Your assignment: Exactly the lines from the line that has "The image size is (800, 600)." through the final line below are to be retyped, and the pictures are not.

--------------------------------------------------

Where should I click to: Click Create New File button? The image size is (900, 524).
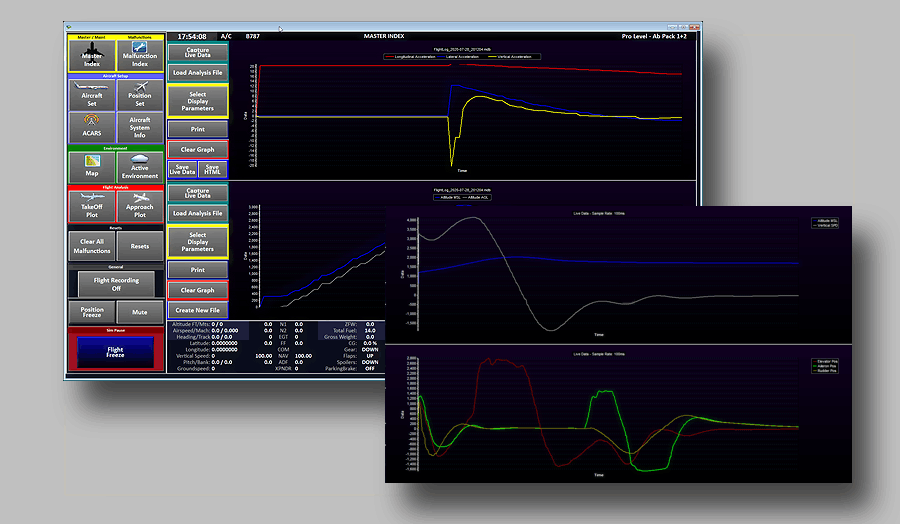(197, 311)
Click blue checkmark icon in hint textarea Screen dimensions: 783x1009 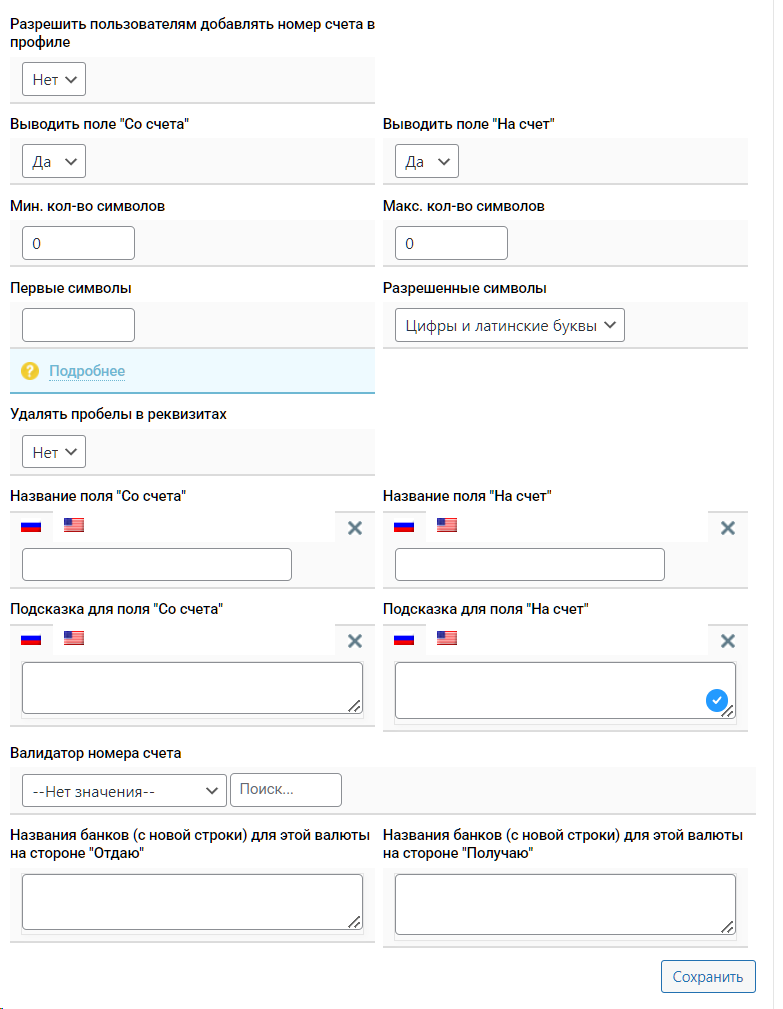pos(716,701)
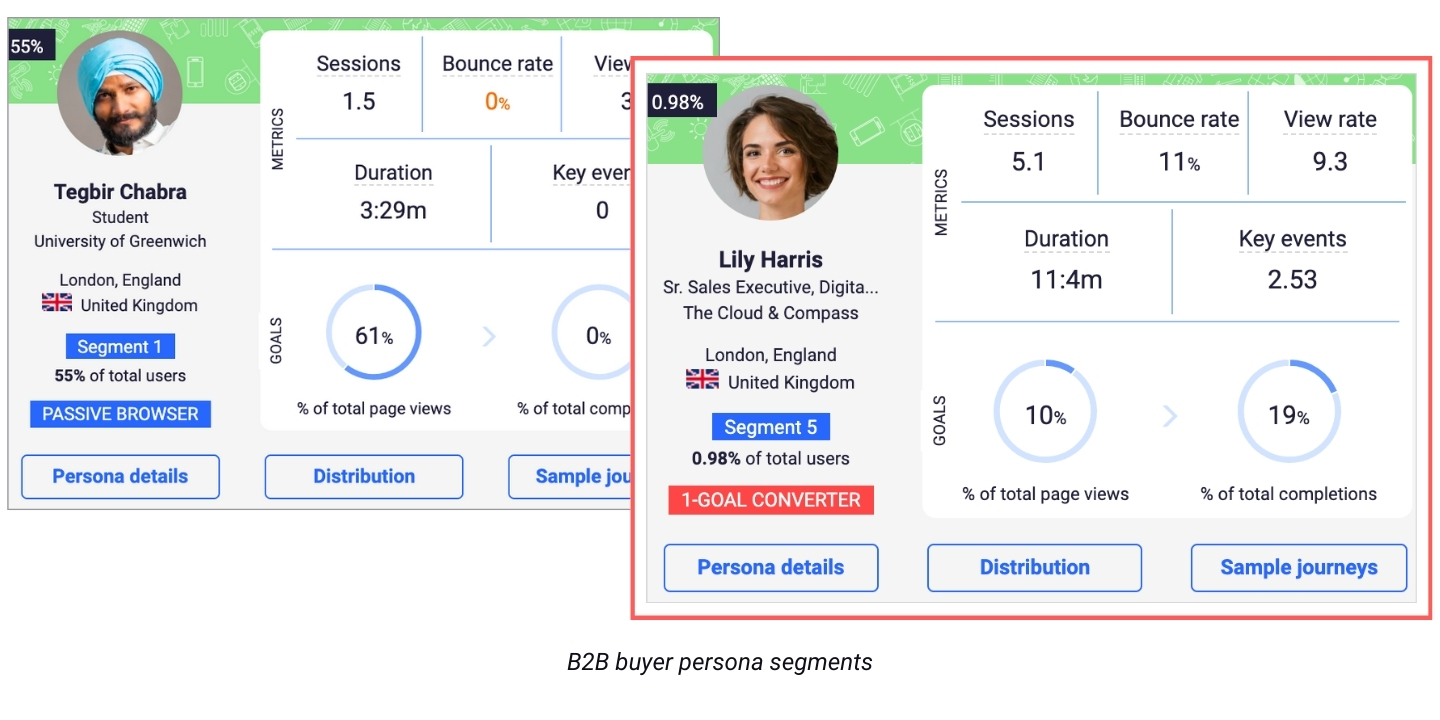
Task: Click the 0.98% badge on Lily's card
Action: 681,101
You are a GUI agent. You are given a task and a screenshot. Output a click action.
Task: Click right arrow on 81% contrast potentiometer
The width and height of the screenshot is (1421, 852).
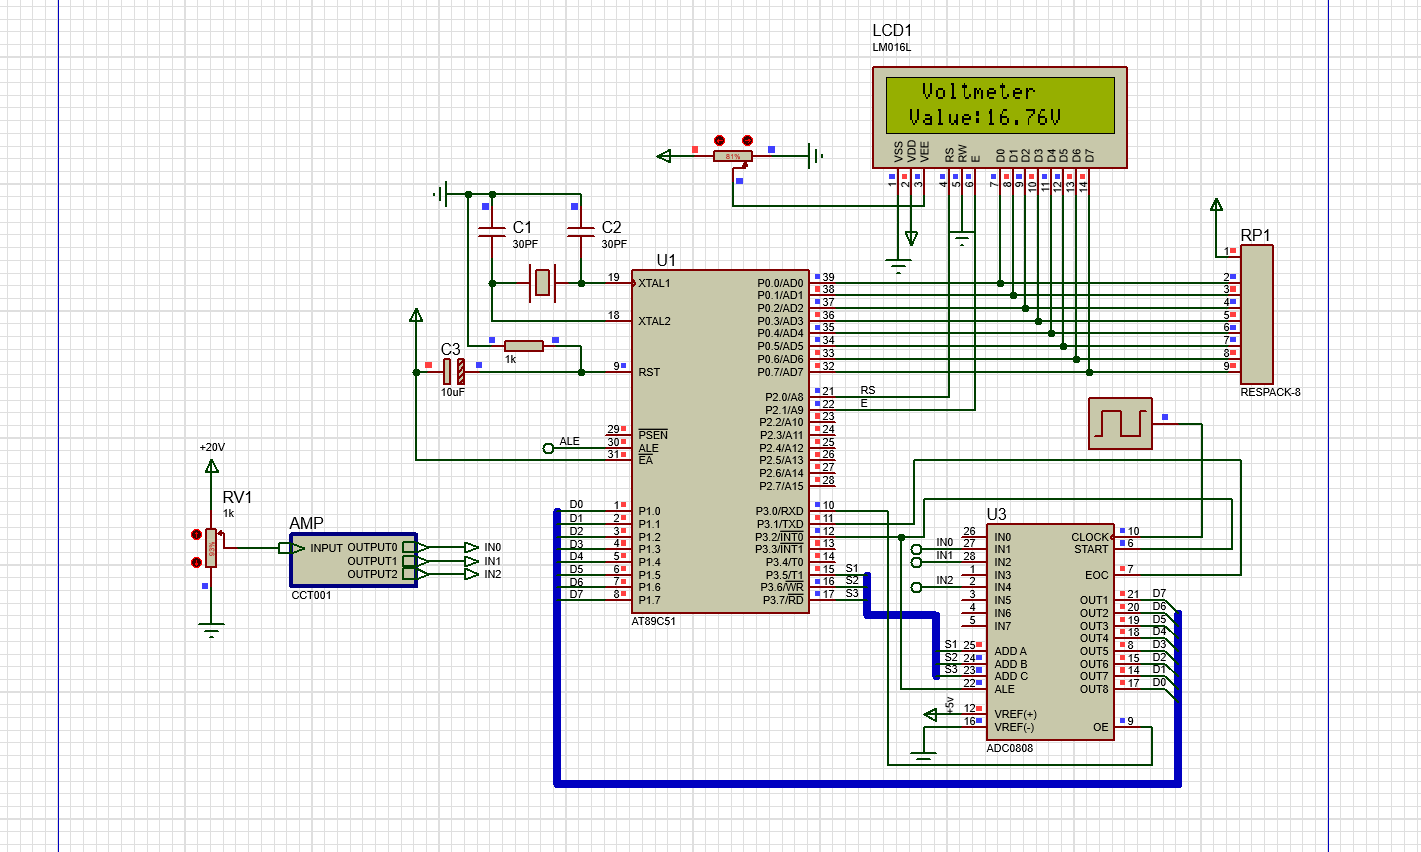tap(747, 141)
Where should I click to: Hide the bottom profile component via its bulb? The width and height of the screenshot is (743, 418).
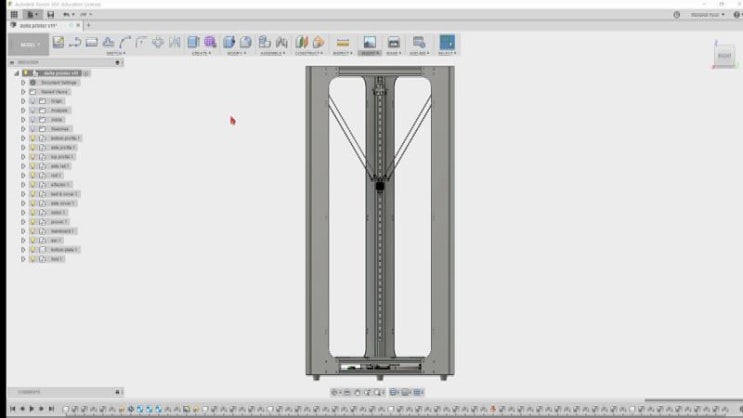[x=32, y=138]
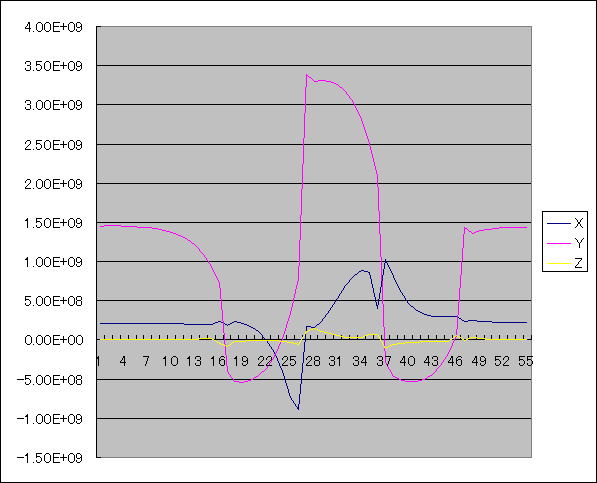Select the magenta Y series peak point
The width and height of the screenshot is (597, 483).
(x=307, y=75)
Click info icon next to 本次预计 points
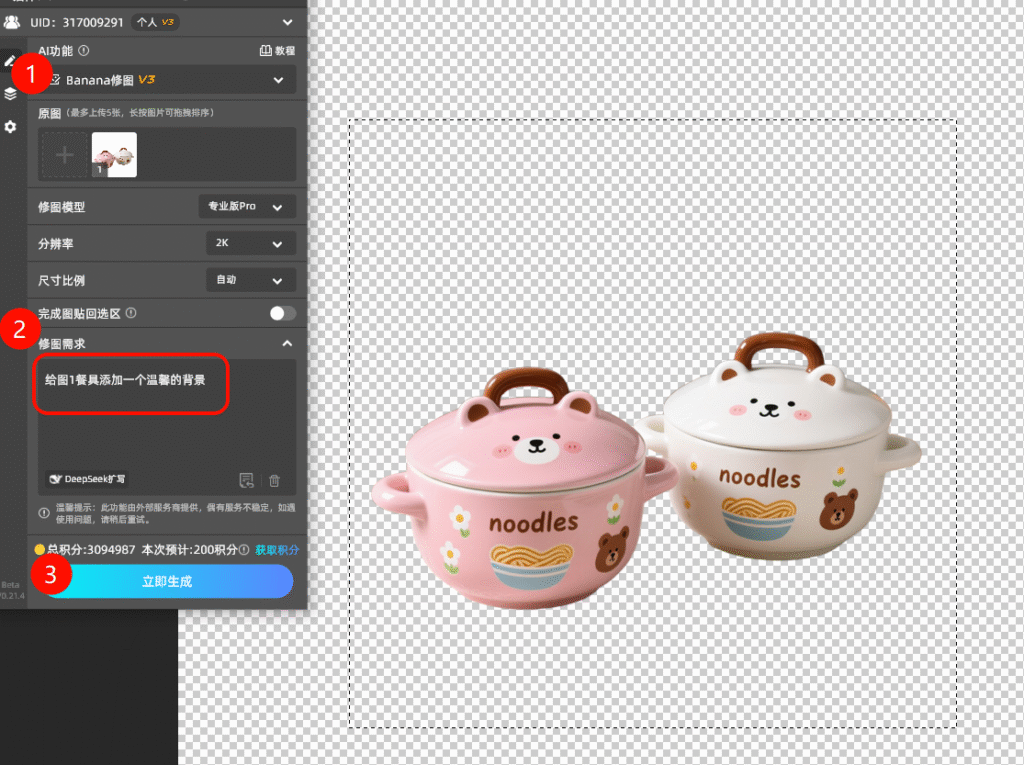 pyautogui.click(x=244, y=549)
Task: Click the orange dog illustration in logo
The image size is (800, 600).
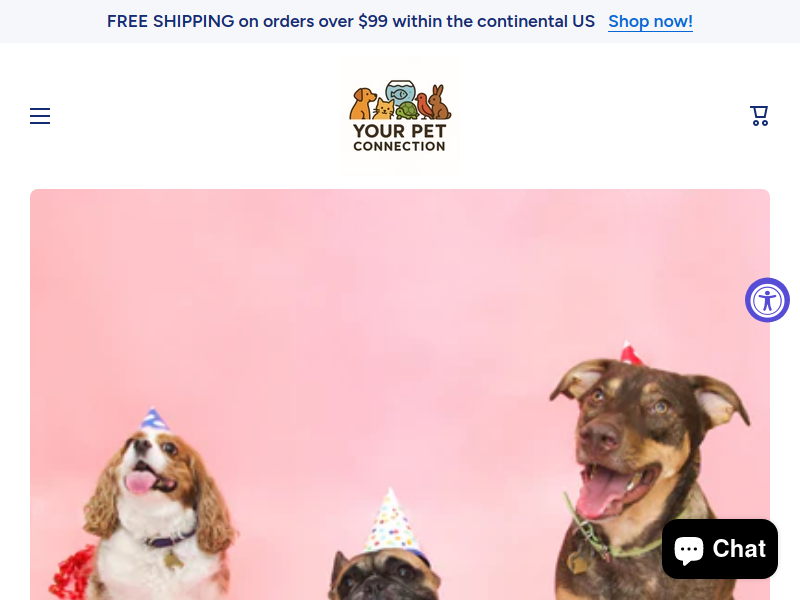Action: pyautogui.click(x=362, y=104)
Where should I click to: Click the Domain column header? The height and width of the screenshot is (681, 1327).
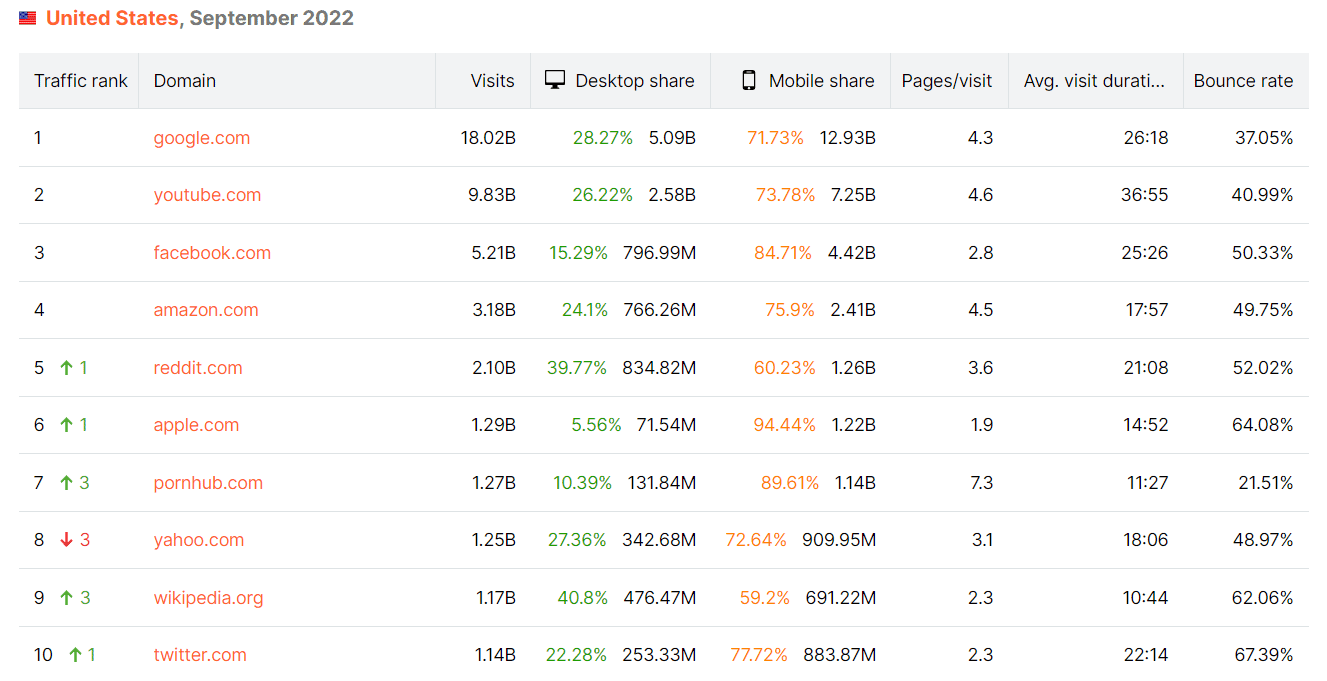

--------------------------------------------------

Reply to the task:
The image size is (800, 600).
Action: pyautogui.click(x=362, y=104)
Where should I click to: Click the Domain column header? The height and width of the screenshot is (681, 1327).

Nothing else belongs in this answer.